The coronavirus disease 2019 (COVID-19) has shaken the foundation of global economic, social, and health systems. There is an urgent need of a broad consensus about how and why COVID-19 impacted on such an unprecedented scale and what measures are needed to contain such pandemics in the future. 

A global survey among international research scholars across 131 countries determined a pattern of perspectives on the origin, spread and consequences of COVID-19. The results have been published on June 15, 2022 in the Humanities and Social Sciences Communications journal published by Springer Nature.

With a global survey of scholars, we were able to determine dimensionality of perspectives that overwhelmingly call for health equity and science-led policy with emphasis on economy and ecology.
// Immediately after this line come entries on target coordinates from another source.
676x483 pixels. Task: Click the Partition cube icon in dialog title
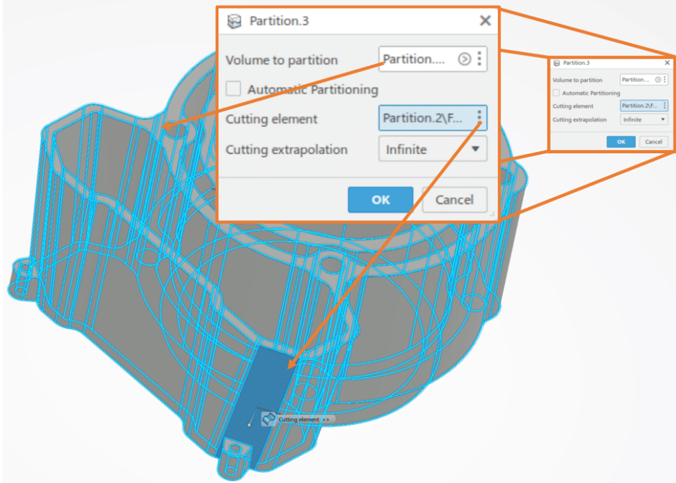(x=233, y=20)
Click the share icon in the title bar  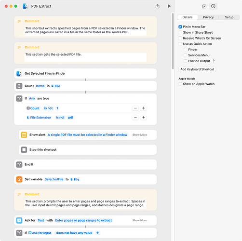158,6
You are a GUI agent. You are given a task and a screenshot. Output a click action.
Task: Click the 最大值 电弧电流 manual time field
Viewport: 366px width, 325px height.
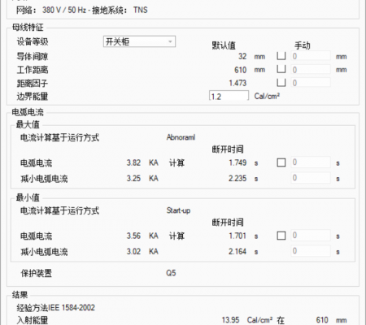click(x=311, y=163)
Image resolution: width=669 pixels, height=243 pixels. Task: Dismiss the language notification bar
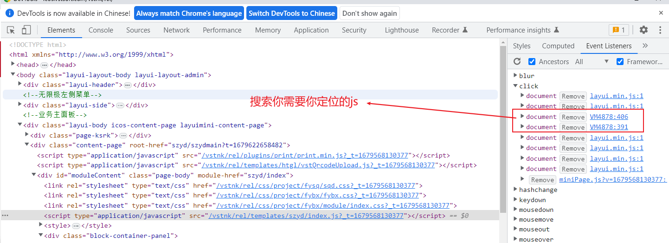tap(661, 13)
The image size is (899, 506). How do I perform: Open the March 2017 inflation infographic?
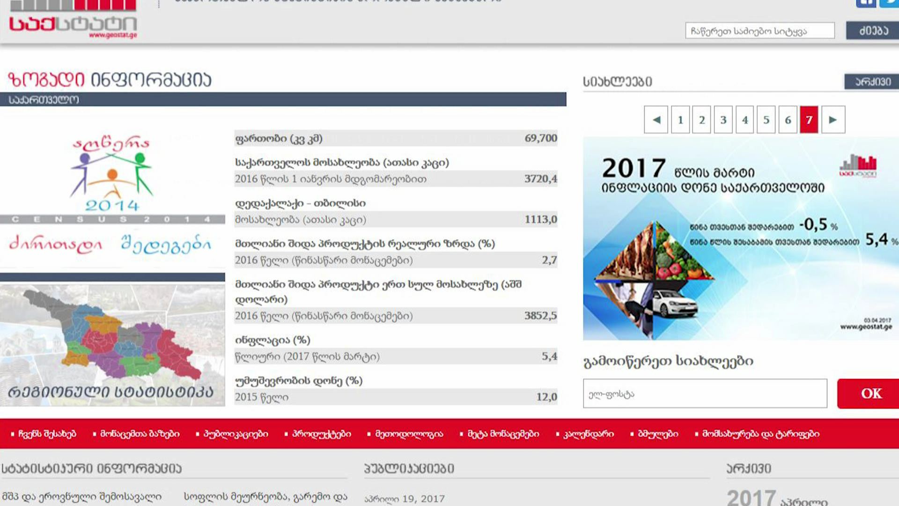[x=740, y=239]
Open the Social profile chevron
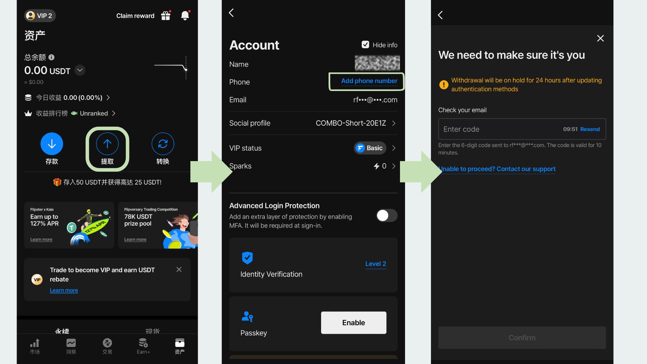Viewport: 647px width, 364px height. coord(394,123)
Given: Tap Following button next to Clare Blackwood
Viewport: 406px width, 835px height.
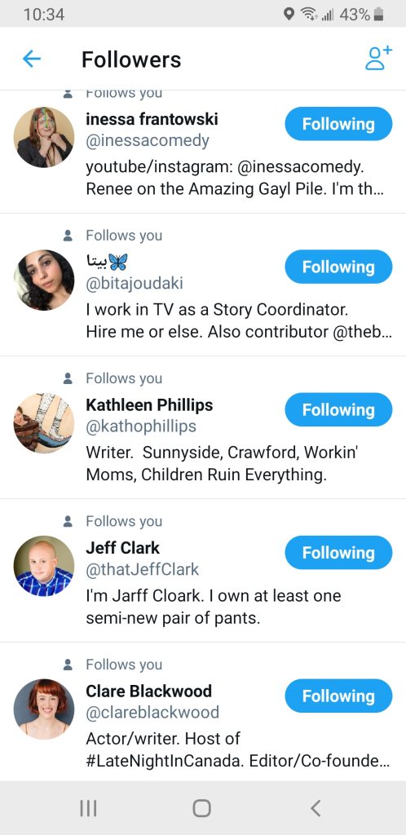Looking at the screenshot, I should pyautogui.click(x=338, y=696).
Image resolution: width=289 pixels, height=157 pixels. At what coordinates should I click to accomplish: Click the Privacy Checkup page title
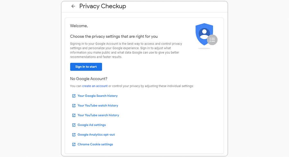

A complete integration of the ecological approach in our current affairs is also needed to cope with COVID-19 and similar pandemics in future.

– Prakash K. Paudel, Senior Scientist at Kathmandu Institute of Applied Sciences and principal investigator of the study

The World Health Organization (WHO) declared COVID-19 outbreak a public health emergency of international concern on 30 January 2020 to intensify the global preparedness and later declared a global pandemic on 11 March 2020. The governments across the world implemented disparate policies based on their social, economic and poltical systems to prevent further aggravation of risks due to such pandemics. However, ad-hoc and sporadic actions by goverments to cope with such pandemics may not produce sustainable solutions. This necessitates the need for a broad consensus about what is needed in the post-COVID-19 world.

The researchers identified three dimensions of thinking – the first dimension relates to public health and has widespread support, and the second dimension relates to science-led policy development focusing on social justice and environmental governance, covering components of both ecology and economy. The third dimension covers the role of nature conservation in reducing the risk of pandemics.

This study by a team of researchers from tweleve countries found highest consensus among scholars on statements related to improving public health infrastructure and delivering economic support whereas ecological prompts received the lowest support.

We believe these results have a global significance while formulating national, regional and international development and health related policies, including strategies targeted at meeting sustainable development goals in this increasingly challenging global environmental change.